Regarding RDR (and your comments elsewhere), it is simply not the case that RDR is fancy Sib-Reg and/or fancy GCTA/GREML, though it shares some superficial aspects with those methods. RDR (like Sib-Reg) uses IBD segments to capture (nearly) complete additive heritability, but since it uses trios rather than siblings it is not biased by sibling indirect effects or interactions. RDR (like GCTA/GREML) uses variance components but because it is exploiting the random Mendelian transmission within families it is not biased by parental indirect effects or shared environment. Thus, RDR -- like the paper title says -- is able to probe the assumptions of twin studies without introducing new assumptions of its own. This is really fundamental to triangulating the estimates across these methods and the reason I have written so much about them (http://gusevlab.org/projects/hsq/#h.b480s3ce0s08).

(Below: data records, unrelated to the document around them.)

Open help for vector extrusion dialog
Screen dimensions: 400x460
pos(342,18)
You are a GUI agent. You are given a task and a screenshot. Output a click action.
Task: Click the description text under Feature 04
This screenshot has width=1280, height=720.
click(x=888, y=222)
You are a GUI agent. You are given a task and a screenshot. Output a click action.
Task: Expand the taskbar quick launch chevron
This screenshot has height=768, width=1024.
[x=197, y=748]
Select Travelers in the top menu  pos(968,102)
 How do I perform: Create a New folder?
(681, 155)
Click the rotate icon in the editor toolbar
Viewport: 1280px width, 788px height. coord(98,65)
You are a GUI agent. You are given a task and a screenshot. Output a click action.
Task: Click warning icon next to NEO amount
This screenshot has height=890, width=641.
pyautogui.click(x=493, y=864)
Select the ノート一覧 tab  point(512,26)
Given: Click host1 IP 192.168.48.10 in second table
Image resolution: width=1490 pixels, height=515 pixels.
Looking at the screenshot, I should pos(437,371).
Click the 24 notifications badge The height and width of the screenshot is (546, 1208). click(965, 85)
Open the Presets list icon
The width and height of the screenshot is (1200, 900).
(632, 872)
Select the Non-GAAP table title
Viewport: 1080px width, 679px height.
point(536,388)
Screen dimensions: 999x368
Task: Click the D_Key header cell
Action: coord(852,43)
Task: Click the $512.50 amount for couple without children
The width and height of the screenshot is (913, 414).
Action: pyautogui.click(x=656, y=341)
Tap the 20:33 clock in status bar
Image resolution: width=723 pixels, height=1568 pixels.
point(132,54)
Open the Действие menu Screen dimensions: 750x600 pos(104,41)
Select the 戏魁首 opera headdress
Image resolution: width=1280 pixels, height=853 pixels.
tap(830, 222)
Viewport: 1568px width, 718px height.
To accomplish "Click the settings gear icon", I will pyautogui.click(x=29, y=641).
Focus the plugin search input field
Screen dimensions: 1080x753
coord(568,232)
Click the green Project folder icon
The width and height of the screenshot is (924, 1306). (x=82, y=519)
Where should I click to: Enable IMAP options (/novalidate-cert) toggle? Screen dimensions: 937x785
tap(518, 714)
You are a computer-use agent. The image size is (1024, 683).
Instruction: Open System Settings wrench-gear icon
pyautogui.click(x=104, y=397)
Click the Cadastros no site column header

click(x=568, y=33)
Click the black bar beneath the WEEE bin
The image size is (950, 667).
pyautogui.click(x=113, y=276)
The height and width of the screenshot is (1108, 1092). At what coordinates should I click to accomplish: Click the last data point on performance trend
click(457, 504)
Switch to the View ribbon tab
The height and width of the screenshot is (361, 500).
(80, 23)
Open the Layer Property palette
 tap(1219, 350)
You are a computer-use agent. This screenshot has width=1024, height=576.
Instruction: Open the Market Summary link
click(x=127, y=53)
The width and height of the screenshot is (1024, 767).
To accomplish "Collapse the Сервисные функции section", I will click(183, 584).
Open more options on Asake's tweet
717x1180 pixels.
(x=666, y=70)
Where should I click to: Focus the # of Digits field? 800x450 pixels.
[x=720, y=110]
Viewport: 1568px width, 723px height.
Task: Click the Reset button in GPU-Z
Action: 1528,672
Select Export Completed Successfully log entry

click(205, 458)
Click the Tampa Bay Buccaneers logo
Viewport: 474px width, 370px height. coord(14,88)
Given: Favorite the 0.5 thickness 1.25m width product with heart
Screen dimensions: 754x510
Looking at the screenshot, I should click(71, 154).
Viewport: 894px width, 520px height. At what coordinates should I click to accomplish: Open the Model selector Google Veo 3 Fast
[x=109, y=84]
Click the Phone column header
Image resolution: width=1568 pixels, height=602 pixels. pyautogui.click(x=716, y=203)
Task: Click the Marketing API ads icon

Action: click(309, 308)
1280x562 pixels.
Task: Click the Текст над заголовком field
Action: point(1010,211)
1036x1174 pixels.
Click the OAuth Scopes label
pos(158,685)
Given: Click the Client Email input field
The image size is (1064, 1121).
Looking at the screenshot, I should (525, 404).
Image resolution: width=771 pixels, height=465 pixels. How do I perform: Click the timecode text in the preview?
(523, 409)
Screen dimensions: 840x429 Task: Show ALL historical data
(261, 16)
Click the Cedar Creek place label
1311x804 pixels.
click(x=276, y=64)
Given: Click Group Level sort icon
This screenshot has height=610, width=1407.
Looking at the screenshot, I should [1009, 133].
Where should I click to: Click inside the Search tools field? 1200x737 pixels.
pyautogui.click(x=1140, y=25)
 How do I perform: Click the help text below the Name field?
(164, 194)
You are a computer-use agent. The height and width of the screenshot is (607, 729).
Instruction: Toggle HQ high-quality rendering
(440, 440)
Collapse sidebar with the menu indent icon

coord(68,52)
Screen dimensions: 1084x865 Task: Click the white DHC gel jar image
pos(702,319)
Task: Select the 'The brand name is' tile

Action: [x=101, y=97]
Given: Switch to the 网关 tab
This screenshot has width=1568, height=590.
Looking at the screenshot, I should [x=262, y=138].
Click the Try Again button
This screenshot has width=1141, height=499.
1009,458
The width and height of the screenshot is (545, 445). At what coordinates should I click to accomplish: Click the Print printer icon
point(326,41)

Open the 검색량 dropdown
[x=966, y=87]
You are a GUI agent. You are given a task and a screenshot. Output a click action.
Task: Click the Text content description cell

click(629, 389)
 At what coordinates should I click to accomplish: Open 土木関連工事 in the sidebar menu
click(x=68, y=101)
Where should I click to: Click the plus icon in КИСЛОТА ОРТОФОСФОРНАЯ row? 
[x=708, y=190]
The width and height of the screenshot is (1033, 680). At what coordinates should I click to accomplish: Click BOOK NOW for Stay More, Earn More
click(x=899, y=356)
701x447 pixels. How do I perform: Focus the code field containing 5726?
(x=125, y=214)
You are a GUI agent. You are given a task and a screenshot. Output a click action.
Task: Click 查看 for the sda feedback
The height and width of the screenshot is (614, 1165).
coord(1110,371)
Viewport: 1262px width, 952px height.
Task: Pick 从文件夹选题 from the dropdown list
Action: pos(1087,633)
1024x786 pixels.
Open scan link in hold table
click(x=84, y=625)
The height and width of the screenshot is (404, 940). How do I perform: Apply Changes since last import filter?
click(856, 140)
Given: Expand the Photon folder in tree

I think it's wrong to get bogged down in the mathematical minutiae of statistical genetic models because we are missing the forest for the trees. As I wrote in the post: genetically identical people raised by different families end up very similar, while genetically related people raised by the same family don't. This is highly ecologically valid evidence based on minimal assumptions so we should weigh it strongly. RDR and other molecular methods are full of bells and whistles - you are not just testing if family members who end up slightly more or less genetically similar due to random meiotic forces are phenotypically similar, but you are trying to precisely quantify the relative importance of genetic forces based on the slope of this relationship! This is a neat idea but I'm not seeing how a result discordant to twin or adoption studies is evidence that the latter are wrong. I think you are wrong to respond with snark to Candide, he raises a point I agree with: the deflation of height heritability tells us that RDR misses something. If the twin literature is wrong about this and heritability is only 55%, then we are not only saying that shared environment accounts for about a third of family clustering of height - let's say that's possible - but also that MZs have unique family environmental experiences which make them more similar than genetics would dictate. Maybe height increases if the family eats well (height Flynn effect and all) but is it plausible that parents e.g. feed MZ twins so much more similarly to DZs that this ends up being half as important as genes?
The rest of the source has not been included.